WORK ORDER
Take the line containing "980x478 pixels. At" through the last line of the data and retype those lines exactly. Pictures do not belong in the copy.
------ RECORDS TO USE
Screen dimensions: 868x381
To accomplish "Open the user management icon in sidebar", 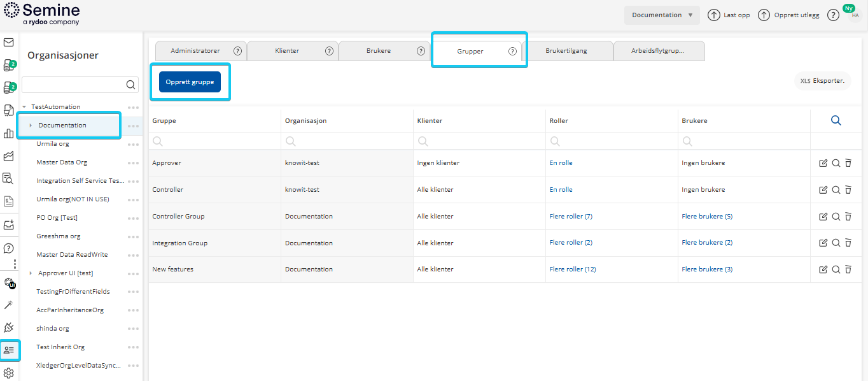I will [x=9, y=350].
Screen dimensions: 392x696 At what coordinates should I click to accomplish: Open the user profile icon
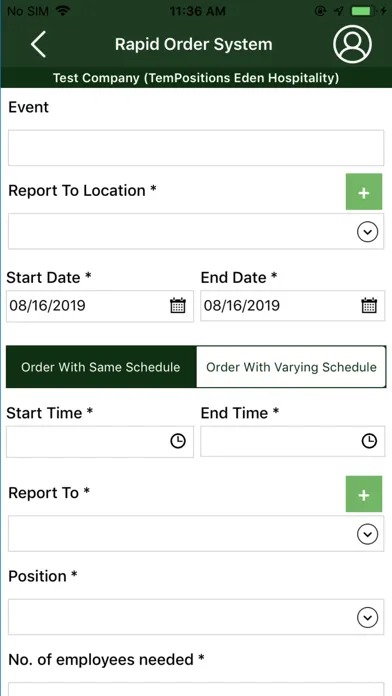point(352,44)
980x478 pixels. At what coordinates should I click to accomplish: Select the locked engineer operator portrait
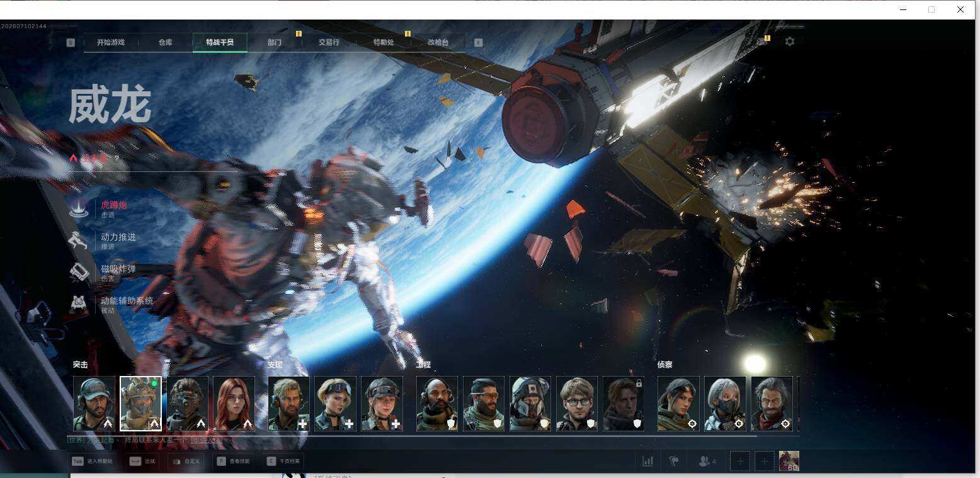tap(624, 403)
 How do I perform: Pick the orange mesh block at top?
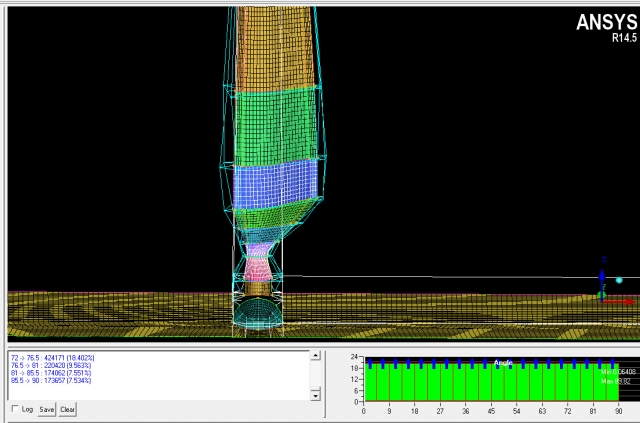pos(274,45)
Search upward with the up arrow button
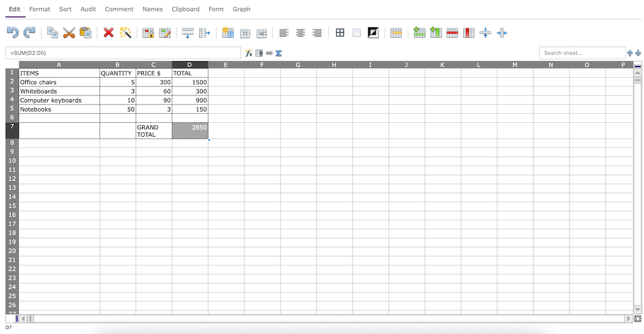 (630, 53)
------------
RESPONSE TO THIS EXERCISE
980x478 pixels. At what coordinates should I click to accomplish: Select the locked engineer operator portrait
tap(624, 403)
 How do I perform: Pick the orange mesh block at top?
pos(274,45)
Search upward with the up arrow button
 (630, 53)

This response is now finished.